DESCRIPTION OF THE PRIOR ART
It is well documented in the literature that several peptides exist in the atrium of the human heart which possess the ability to regulate normal extra-cellular fluid parameters including volume and pressure of liquid in blood vessels. These peptides are referred to as Atrial Natriuretic Peptides (ANP). Brain natriuretic peptide or BNP is a peptide isolated initially from pig brain and hence the name BNP (Sudoh et al., Nature, 332:78-81, 1988). In humans, this peptide is synthesized by the brain and myocardial cells and circulates in the bloodstream exerting profound influences on the heart and kidneys. BNP is structurally related to the ANP family of peptides and is present in significantly lower quantities in circulation. The appearance of pro-BNP has been correlated with the progression of heart failure. However, the active molecule is BNP which has been found to be beneficial to the failing heart. It is conceivable that the damage to heart muscle may result in an inefficient processing of the inactive pro-BNP to active BNP (which accounts for the observed increase in pro-BNP). However, due to the inability of the cardiac tissues to process the pro-BNP to BNP, there is no beneficial effect unless the active molecule (BNP) is administered externally.

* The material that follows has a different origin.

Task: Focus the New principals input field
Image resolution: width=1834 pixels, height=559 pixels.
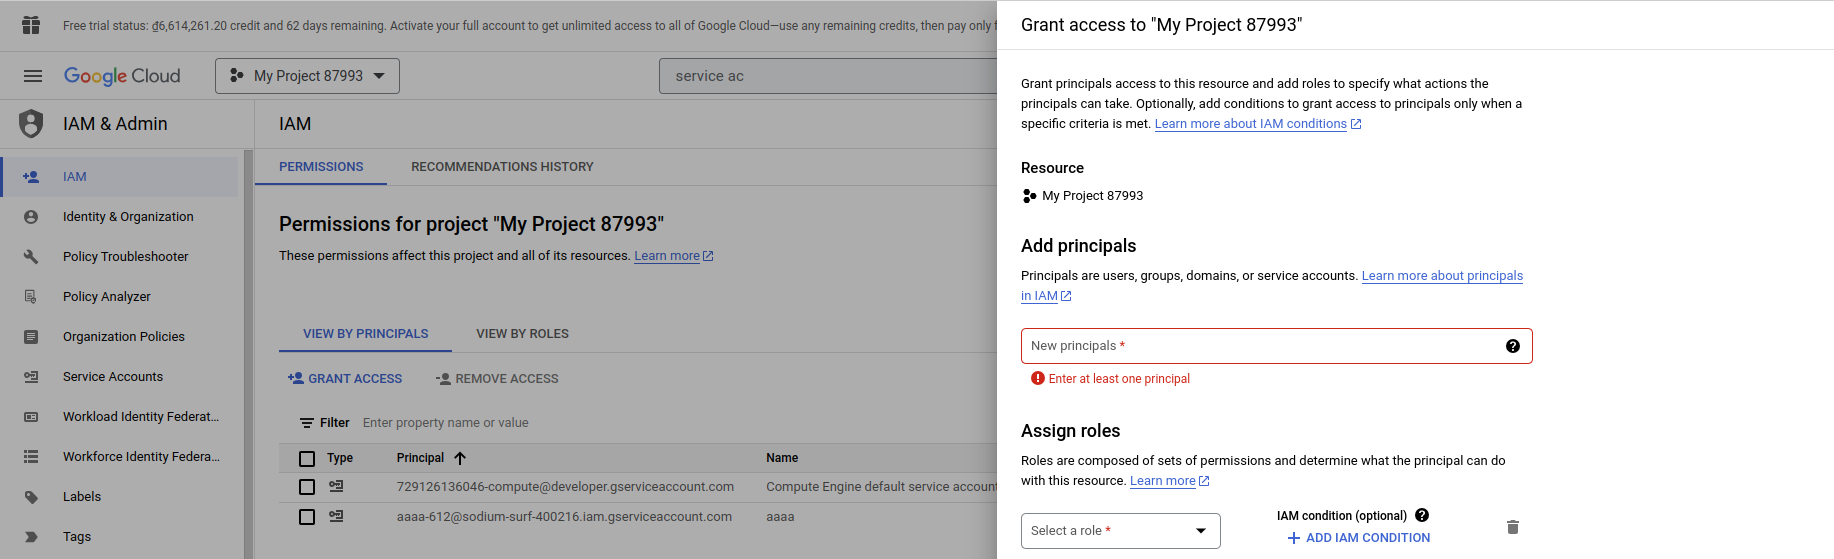Action: click(x=1260, y=346)
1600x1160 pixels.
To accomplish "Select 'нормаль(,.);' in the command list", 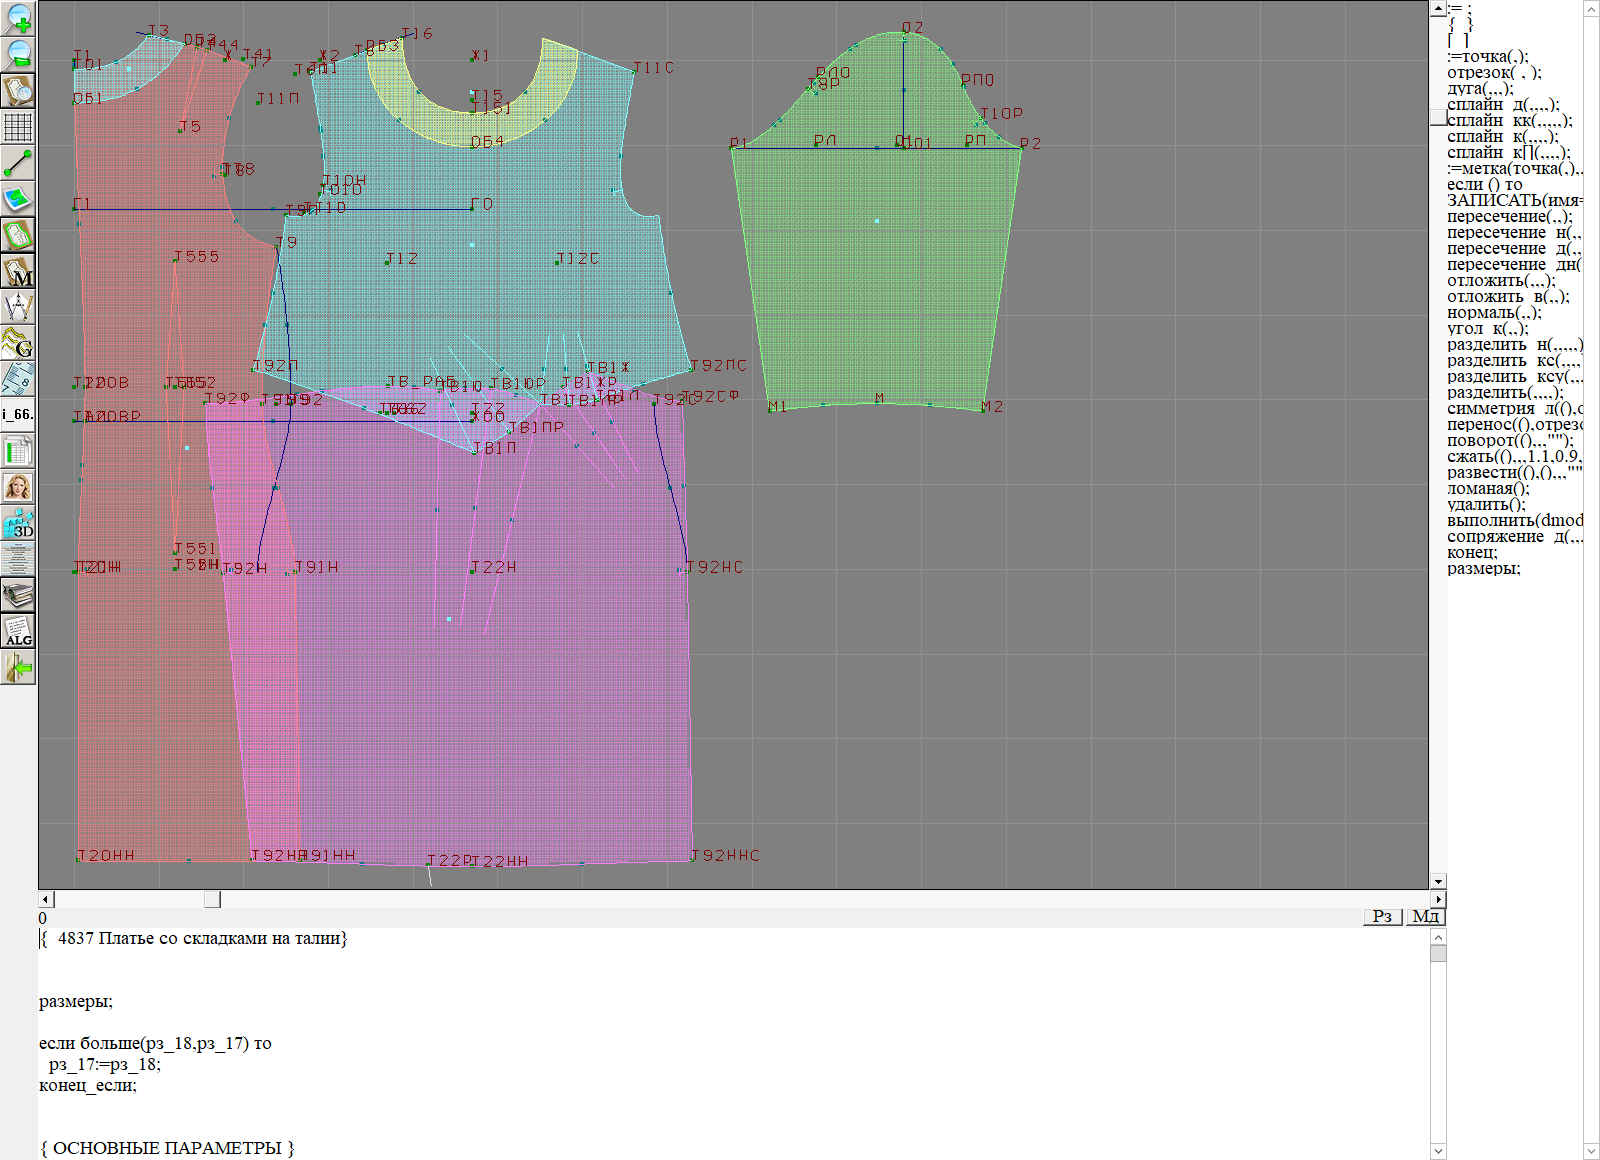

In addition to changes in pro-BNP/BNP during heart failure, an increase in cardiac Troponin I correlates well with cardiac tissue damage and appears to be a good predictor of death due to cardiac failure. During cardiac cell damage and death, cellular contents are released into the blood stream. Cardiac Troponin I has been shown to be a specific diagnostic marker of cardiac cell damage (Circulation 83, 902-912(1991); Clin. Chem. 40, 1291-1295(1994); Clin. Chem. 41, 312-317 (1995)).
U.S. Pat. No. 6,162,902 entitled “Human BNP-Specific Antibodies” provides reagents and assays for the quantification of hBNP in biological fluid samples such as plasma or serum.